In the first months of the pandemic, more than one researcher related air pollution and the number of infections. The Crisis Unit and the CSI Piemonte have also considered the hypothesis that poisonous air contributes to multiplying the spread of the virus. For a year now, it consortium technicians have been working to refine the data collection and analysis software needed to keep the health emergency at bay. A key effort to help make the most complicated decisions, such as closing schools or reopening stores. The challenge against Covid is won (also) with algorithms. The one that crosses the data of deaths and PM10 is just one of the prototypes available to the Region to give up generalized lockdowns once and for all.
“One of the very serious problems we face is the lack of information systems. They are often not integrated, it is not easy to upload and transmit data.” Paolo Vineis denounced it. The epidemiologist from Imperial College London, who joined the task force from the Region, highlighted the need to find a solution. Without timely information, politics is making decisions like in Plato’s cave, looking at the shadows and not knowing what’s going on outside,” he told Presa Diretta.
It is not enough to know in which province the virus has killed the most. To stop it, it is mandatory to understand how it spreads in the various age groups and categories. Study who the infected are, where they work or study, to intervene in a more timely way. Vineis was clear on this: “The risk is twofold. Simply apply the precautionary principle and implement a strategy of yo-yo, of closures and alternating openings, which obliges you to pay high costs of lives and for the economy. To escape this vicious circle, the CSI has decided to make the Covid Platform, the portal that collects and organizes pandemic data, more and more performing. In addition to the dashboard that, also chromaticly, monitors the beds in the various Asl, an application has been created to observe daily the infections and deaths by age group with one click. A nice help for those experts called to guide the choices of politics. There are also prototypes at their disposal. One, for example, analyzes the trend of infections and deaths by crossing municipal data related to income, mobility (use of the private vehicle), the environment, the population. Another, on the other hand, studies the spread of positive cases in relation to the opening of the different types of economic activities, allowing to verify the results of the closures ordered by the dpcm (or red zones).
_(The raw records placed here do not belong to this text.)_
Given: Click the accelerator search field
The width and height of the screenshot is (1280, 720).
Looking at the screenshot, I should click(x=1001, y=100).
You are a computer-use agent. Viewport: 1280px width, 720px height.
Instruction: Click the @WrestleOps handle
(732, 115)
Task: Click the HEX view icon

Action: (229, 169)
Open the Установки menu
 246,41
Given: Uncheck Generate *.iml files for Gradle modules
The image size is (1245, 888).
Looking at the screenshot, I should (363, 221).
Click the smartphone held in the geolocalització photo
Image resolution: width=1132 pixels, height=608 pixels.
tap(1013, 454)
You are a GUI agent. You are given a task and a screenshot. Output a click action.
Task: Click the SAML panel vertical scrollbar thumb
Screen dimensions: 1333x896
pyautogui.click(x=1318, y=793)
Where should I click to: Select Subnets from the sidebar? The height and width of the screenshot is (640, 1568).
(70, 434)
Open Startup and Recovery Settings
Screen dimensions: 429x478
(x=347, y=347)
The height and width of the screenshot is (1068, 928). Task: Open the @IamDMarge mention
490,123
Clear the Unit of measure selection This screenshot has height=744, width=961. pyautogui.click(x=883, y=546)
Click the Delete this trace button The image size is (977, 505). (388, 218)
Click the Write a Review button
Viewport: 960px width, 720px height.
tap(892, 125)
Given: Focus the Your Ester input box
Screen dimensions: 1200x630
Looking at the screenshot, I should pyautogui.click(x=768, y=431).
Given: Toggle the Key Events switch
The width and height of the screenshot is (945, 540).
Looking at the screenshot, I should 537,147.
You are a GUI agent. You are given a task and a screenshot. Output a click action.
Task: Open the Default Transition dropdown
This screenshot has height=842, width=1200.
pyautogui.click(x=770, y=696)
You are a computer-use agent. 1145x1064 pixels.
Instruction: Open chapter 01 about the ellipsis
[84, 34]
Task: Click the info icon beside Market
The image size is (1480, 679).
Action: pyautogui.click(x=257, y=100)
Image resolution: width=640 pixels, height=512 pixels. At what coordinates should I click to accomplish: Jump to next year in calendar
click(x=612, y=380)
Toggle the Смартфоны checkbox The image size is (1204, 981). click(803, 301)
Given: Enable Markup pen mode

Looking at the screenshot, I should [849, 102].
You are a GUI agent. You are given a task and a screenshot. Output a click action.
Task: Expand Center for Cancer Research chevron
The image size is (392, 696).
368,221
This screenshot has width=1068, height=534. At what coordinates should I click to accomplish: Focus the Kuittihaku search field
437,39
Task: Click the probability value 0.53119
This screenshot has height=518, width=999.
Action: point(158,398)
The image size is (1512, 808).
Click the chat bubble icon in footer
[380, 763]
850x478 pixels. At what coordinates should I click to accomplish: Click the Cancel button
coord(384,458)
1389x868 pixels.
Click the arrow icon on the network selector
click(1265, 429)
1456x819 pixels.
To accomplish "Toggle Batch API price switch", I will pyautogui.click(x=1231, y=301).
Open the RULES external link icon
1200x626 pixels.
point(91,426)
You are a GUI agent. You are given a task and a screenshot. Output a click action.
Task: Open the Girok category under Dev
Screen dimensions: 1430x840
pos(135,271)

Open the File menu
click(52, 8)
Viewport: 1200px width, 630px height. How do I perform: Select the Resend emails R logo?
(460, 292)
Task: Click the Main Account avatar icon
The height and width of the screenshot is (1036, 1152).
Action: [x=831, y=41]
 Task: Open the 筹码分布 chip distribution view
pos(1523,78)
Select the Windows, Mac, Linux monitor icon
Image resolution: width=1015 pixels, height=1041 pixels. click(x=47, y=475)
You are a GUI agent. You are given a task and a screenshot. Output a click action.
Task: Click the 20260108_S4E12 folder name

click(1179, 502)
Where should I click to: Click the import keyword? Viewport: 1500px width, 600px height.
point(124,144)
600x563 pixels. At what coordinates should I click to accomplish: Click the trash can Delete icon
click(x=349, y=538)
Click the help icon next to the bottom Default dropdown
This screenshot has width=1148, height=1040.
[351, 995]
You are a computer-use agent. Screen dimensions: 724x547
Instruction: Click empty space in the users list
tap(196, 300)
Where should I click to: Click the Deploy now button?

With technology, you can try to take the virus on the back. Perhaps taking advantage of GeoCovid, the tool that displays positive cases per block and helps to understand the effects of the decree that prohibited walks longer than 200 meters. But not only that. Using cartographic software, you can also hunt down outbreaks of infection. ‘These tools do not replace the advice of experts and epidemiologists. They serve to help them in their work,” they explain from CSI. In short, algorithms are no more important than a truly functioning tracking campaign. Big data is a good ally. For example, a tool has been developed, based on machine learning techniques, to identify, through the data of health flows, which types of patients are at risk of aggravation and dying from Covid. The clinical stories of patients who ended up in intensive care have been reconstructed, and then crossed. Hope? Analyzing 90 million clinical events and 3 million patients, the aim is to have a tool capable of producing predictive analysis.